I guess it worked. My cowardly comrades [as I like to think of them] were peeking over the cliff face in anticipation of my re-surface. Again, Heath shouted out to me "well?".

I gave them the thumbs up and one-by-one, they followed my fearless, if perhaps, not-to-bright leap over the edge. That's when I felt it. The jelly-fish. Every inch of me started to sting and I cried out.  We were too close to the other side to head back, so we kept on until to we found access to a sandy shore, and then sloughed out to get a look at the damage.

Definitely stung, but thankfully not scarred, we took a gander at our resources. No one had to pee [sadly?] so we took dry sand and scraped our legs and arms until they were raw, drawing out some of the poison, but certainly taking some of the sting. The "crisis" over, we kept on hiking. It was a brilliant tropical day, and we couldn't get back the way we'd come .... so we just kept on going.

It occurs to me now, that in spite of what I may have believed when I was seventeen, I was NOT invincible.  The outcome of our little stunt could have been very different.

Ever leap before you looked? How did THAT turn out?

In a newly discovered on-line devotional sight I was introduced to a daily study by Rick Warren. In today's post, he talks about planning and praying. In Gensis 24, Eliezer has been given the task of finding a bride for Isaac.  He didn't jump off the cliff face without a plan. And he prayed for a successful mission. It certainly made me think. And it reminded me of my senior class trip, when I jumped fifty feet into deep waters without really thinking it through.

I like that Eliezer recognized right away, that he may have been slightly over his head in his quest.  He didn't waste any time trying to get the thing done on his own.  He thought it through and prayed for help. He prayed for assistance. He prayed ..... for SUCCESS.

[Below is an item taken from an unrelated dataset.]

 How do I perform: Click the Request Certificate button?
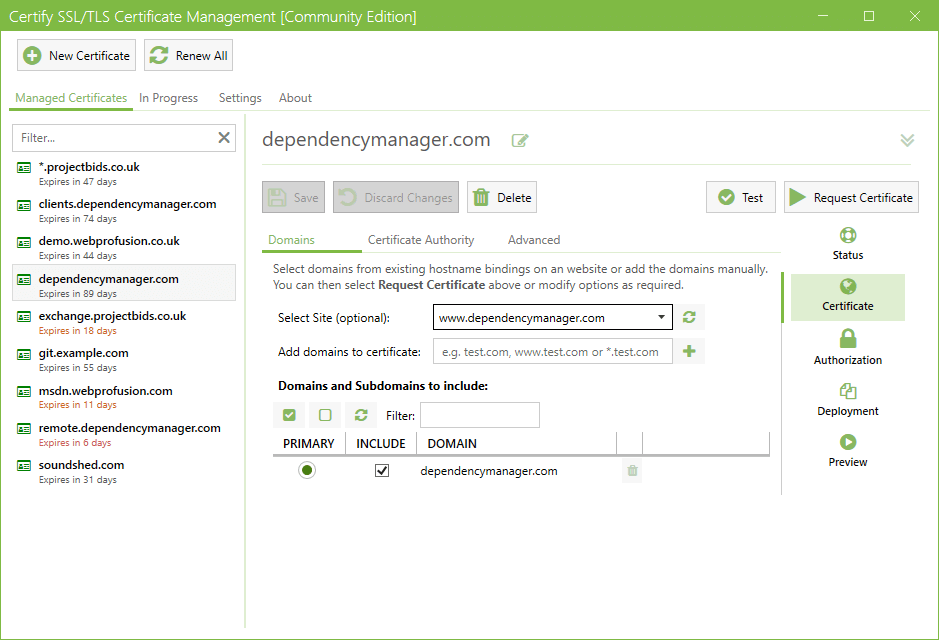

It sometimes amazes me how often I don't even think to pray for success. I don't know why. I often pray for help, for strength, for healing, .... even for inspiration, but it doesn't occur to me to pray for success. Perhaps it's way past time I did, no? One would think that the jelly fish "attack" [that bothers me to this day], would be a good reminder to pray and plan before I jump into a situation with both feet.

I'm thankful that God sends us gentle reminders now and then. I am ever in awe of His living Word.